Ideas on the suspension of the below-knee prosthesis
S. Grevsten *
Comparative studies with the PTB-suction prosthesis and the ordinary PTB prosthesis have provided opportunities to analyze and understand some functional differences in the suspension of below-knee prostheses. In a roentgenological study of the stump-socket contact significantly less vertical displacement in the PTB-suction prosthesis has been shown. A study of the pressure variations in the suction socket verified the theory of the necessary pressure gradient in the PTB-suction socket. Added negative pressure by muscle action was also observed. An electromyographic study suggested a muscular activity pattern in the suction prosthesis similar to that of a normal leg, as a contrast to the ordinary PTB prosthesis where simultaneous contractions of antagonistic muscles seemed to be the usual pattern. The latter is interpreted as a defence reaction. An optimal prosthesis has been deduced. It shall have a soft prosthetic socket with a perfect fit, a suction, adhesion and friction fixation and a pressure gradient between the skin and the socket wall with minimum compression distally. The plaster casting shall be done in a downward modelling manner making available space for soft tissue without compression.
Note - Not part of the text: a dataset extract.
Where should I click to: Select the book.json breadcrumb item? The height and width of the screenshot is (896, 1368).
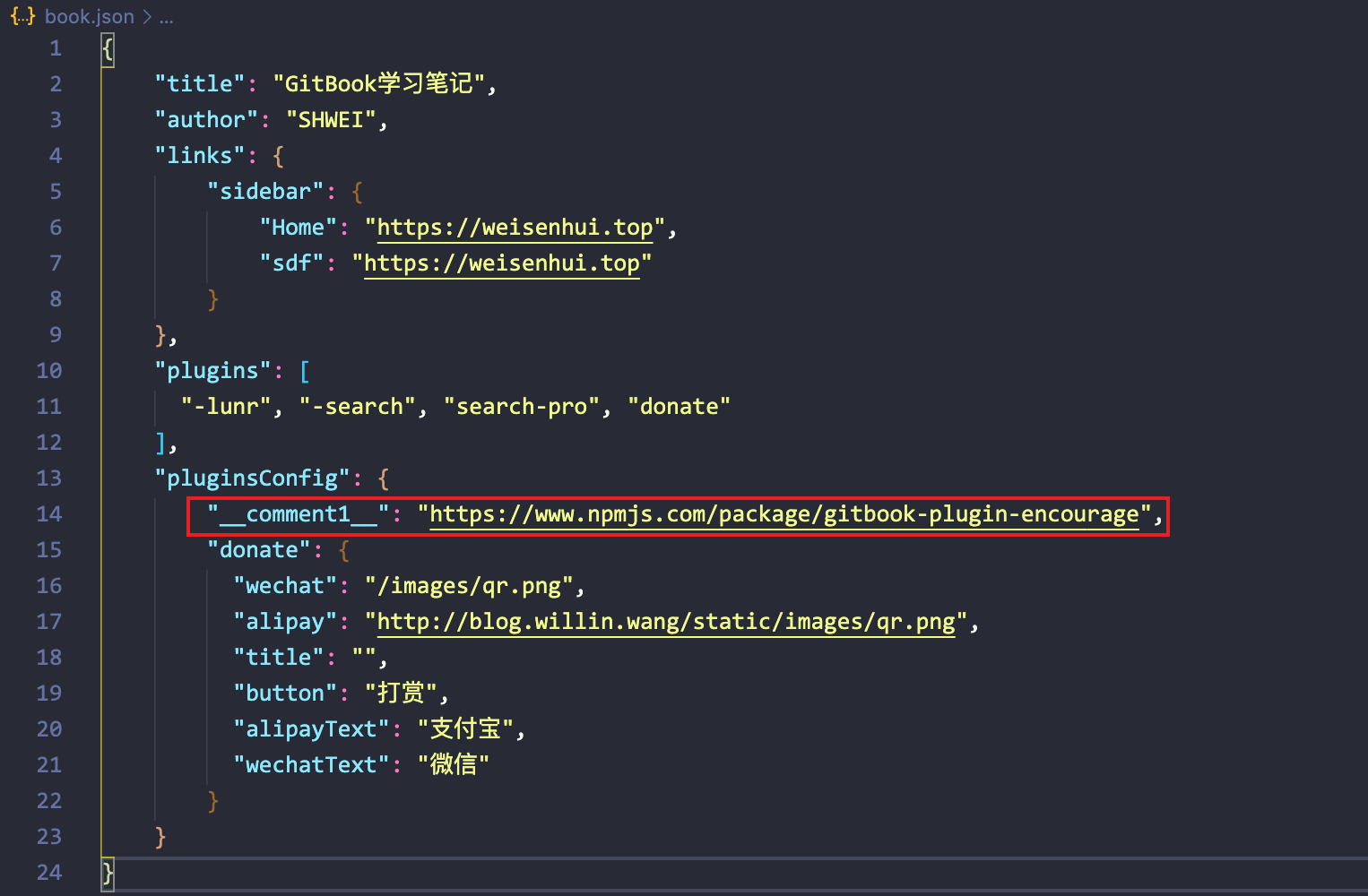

The basic purpose of any artificial limb is to enable the amputee to perform everyday activities in an easy, natural and comfortable manner (Radcliffe, 1955). The introduction of the Patellar-Tendon-Bearing (PTB) prosthesis (Radcliffe, 1961) represented a considerable advance in the prosthetic treatment of the below-knee amputee. The PTB, in general, has been a functionally successful prosthesis which has fulfilled the above purpose. However it is not problem-free for some wearers who have different types of sensitive skin or are used to heavy physical activity. These difficulties have demanded an alternative to the PTB (Bakalim, 1965; Eriksson and Lemperg, 1969).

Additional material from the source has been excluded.